(Source records Opens)

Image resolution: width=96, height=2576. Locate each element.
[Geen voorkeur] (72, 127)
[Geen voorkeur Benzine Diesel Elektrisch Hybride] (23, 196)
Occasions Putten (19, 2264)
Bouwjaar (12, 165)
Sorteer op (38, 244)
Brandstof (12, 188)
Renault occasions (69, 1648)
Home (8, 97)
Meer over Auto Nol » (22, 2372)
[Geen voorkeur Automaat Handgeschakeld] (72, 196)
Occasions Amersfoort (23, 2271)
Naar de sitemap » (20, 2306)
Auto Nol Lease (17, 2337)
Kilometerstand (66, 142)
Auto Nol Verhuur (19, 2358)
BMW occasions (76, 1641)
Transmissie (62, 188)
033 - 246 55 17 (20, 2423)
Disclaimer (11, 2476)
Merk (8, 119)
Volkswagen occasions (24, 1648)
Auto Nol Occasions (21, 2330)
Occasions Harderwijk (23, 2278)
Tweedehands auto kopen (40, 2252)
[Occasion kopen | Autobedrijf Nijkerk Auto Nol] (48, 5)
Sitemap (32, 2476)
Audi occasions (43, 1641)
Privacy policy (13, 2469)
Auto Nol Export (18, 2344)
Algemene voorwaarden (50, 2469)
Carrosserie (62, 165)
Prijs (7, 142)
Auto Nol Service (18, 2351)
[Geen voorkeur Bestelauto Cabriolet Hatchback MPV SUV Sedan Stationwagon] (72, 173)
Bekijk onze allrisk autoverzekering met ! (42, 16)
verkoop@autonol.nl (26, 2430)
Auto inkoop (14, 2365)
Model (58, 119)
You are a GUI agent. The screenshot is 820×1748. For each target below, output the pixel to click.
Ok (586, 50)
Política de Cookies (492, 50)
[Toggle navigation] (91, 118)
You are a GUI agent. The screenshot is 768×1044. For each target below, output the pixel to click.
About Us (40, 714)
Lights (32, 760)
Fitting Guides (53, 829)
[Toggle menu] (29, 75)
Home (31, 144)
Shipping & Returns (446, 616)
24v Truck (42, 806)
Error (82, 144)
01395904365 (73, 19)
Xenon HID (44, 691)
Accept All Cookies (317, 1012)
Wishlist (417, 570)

(Source records Closes)

**Problem**
An exact copy is needed of the closing lines of the entries above, counting from the one that contains "[Geen voorkeur Bestelauto" and including it and the last.

**Solution to this problem**
[Geen voorkeur Bestelauto Cabriolet Hatchback MPV SUV Sedan Stationwagon] (72, 173)
Bekijk onze allrisk autoverzekering met ! (42, 16)
verkoop@autonol.nl (26, 2430)
Auto inkoop (14, 2365)
Model (58, 119)
You are a GUI agent. The screenshot is 820×1748. For each target below, output the pixel to click.
Ok (586, 50)
Política de Cookies (492, 50)
[Toggle navigation] (91, 118)
You are a GUI agent. The screenshot is 768×1044. For each target below, output the pixel to click.
About Us (40, 714)
Lights (32, 760)
Fitting Guides (53, 829)
[Toggle menu] (29, 75)
Home (31, 144)
Shipping & Returns (446, 616)
24v Truck (42, 806)
Error (82, 144)
01395904365 (73, 19)
Xenon HID (44, 691)
Accept All Cookies (317, 1012)
Wishlist (417, 570)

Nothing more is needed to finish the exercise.